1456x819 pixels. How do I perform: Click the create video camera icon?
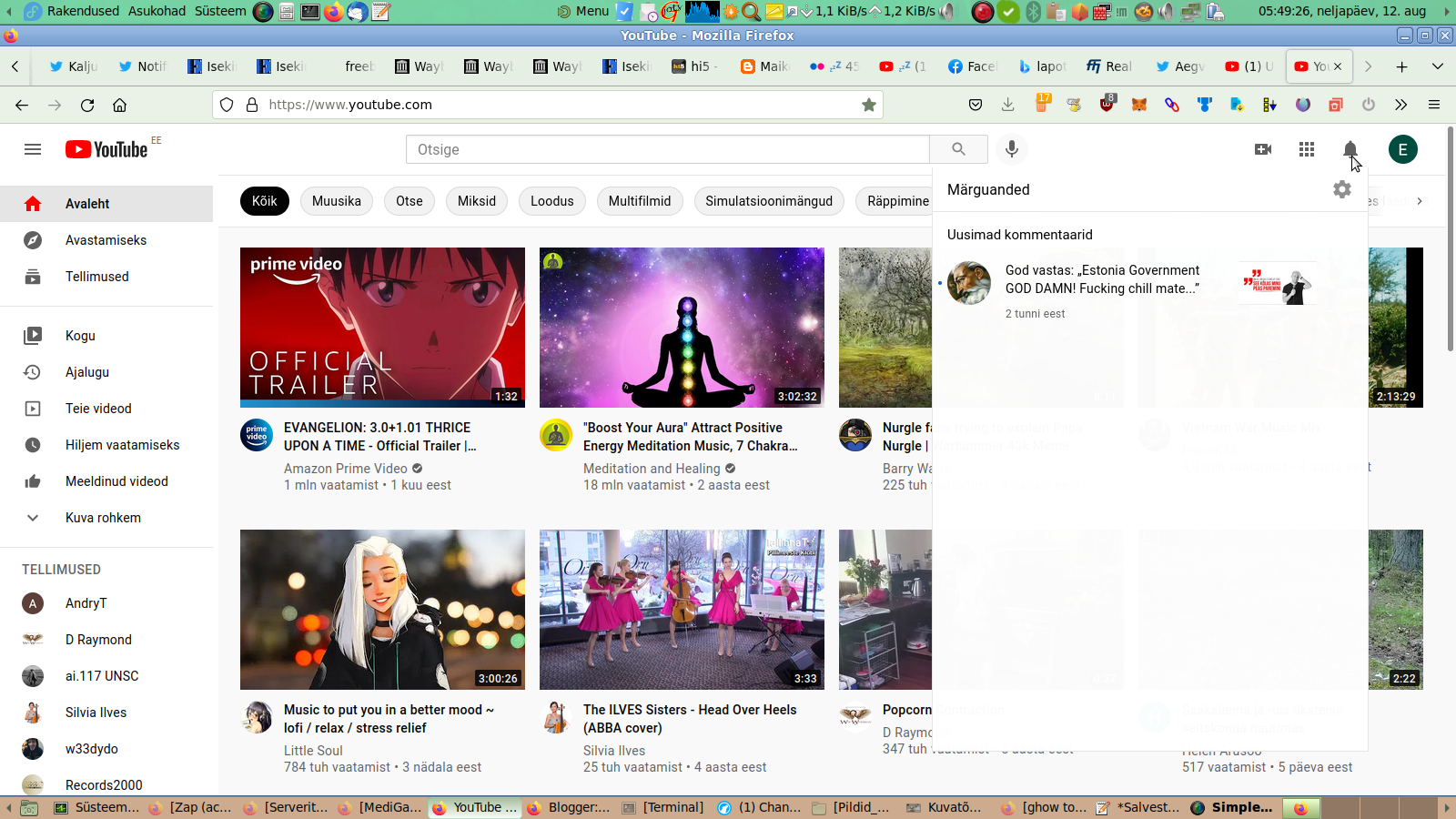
* * *
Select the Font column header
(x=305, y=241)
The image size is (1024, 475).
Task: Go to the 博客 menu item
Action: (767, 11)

§ **GIVEN PROBLEM**
Return every line of the rows above that contains the word "create".

§ **COMPLETE OUTPUT**
1456x819 pixels. How do I perform: Click the create video camera icon?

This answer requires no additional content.